Людмила Геннадьевна нашлась в бассейне. Дети разошлись по раздевалкам, а тренеры стояли у бортика с необходимым водным инвентарём, готовые принять ребят.

— Представляешь, наш главный уже велел мне подготовить списки деток — кто на какой урок будет к тебе ходить, чем заниматься и стоимость всех занятий по общим расценкам. Ни копейки сам не заплатил, зато уже считает во сколько это обойдётся спонсорам.

Я хохотнула: — Людочка Геннадьевна, наши спонсоры так насели на бедолагу мэра, что ему тоже пришлось раскошелиться. Не обращайте внимания. Надо — пусть собирает списки. Мы и свои, если он пожелает, вдогонку отправим. Пусть читает человек перед сном, коли ему заняться больше нечем.

— Ох, Мира, меня другое беспокоит. У наших чиновников же как, сначала пообещают золотые горы, а когда до дела дойдёт, так тех обещаний никто не помнит. Даже в глаза говорят — не было такого, Людмила Геннадьевна, то всё ваши фантазии. Представляешь? В глаза врут и не краснеют. Ладно у меня галлюцинации, а у них что — поголовная вирусная амнезия?

Я приобняла сердобольную женщину за плечи:

— Не переживайте. Пока есть поддержка мы поборемся и даже с мэром, если придётся.

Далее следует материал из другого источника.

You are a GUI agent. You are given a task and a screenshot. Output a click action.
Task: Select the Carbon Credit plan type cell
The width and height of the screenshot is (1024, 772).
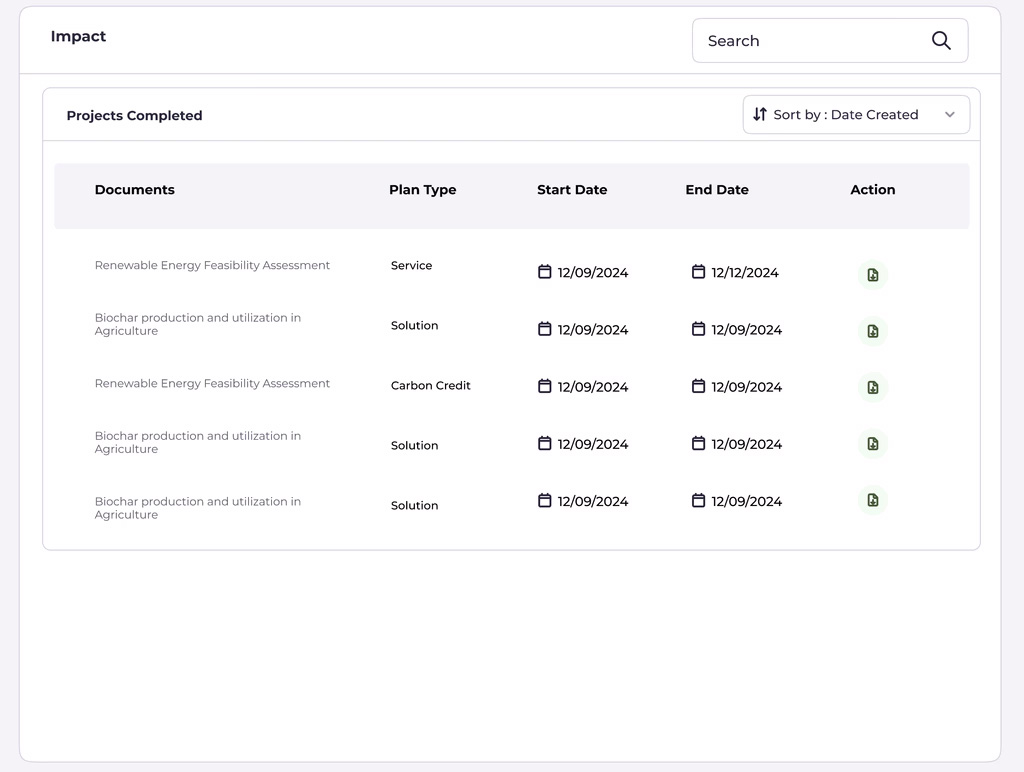pos(430,386)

— Спасибо, Мира. Сама знаешь, желающих серьёзно помогать не так много, а те, кто приходят, не выдерживают нагрузки. Ты и сама едва держалась по началу. Я думала, пару недель и тоже исчезнешь, как многие другие до тебя.

В пол-оборота я смотрела на профиль серьёзного, но всегда печального лица: — Неужели бросают на полпути?

Она отмахнулась: — Сколько я таких перевидала. Ты глянь, глянь на этих сорванцов! — Людмила Геннадьевна расплылась улыбкой, и я впервые увидела, что глаза суровой женщины могли сверкать озорством.

Почувствовав волю, дети расшалились. За общими визгами и криками я не обратила внимание, что занятие перешло в игру или скорее догонялки между ребятами и взрослыми.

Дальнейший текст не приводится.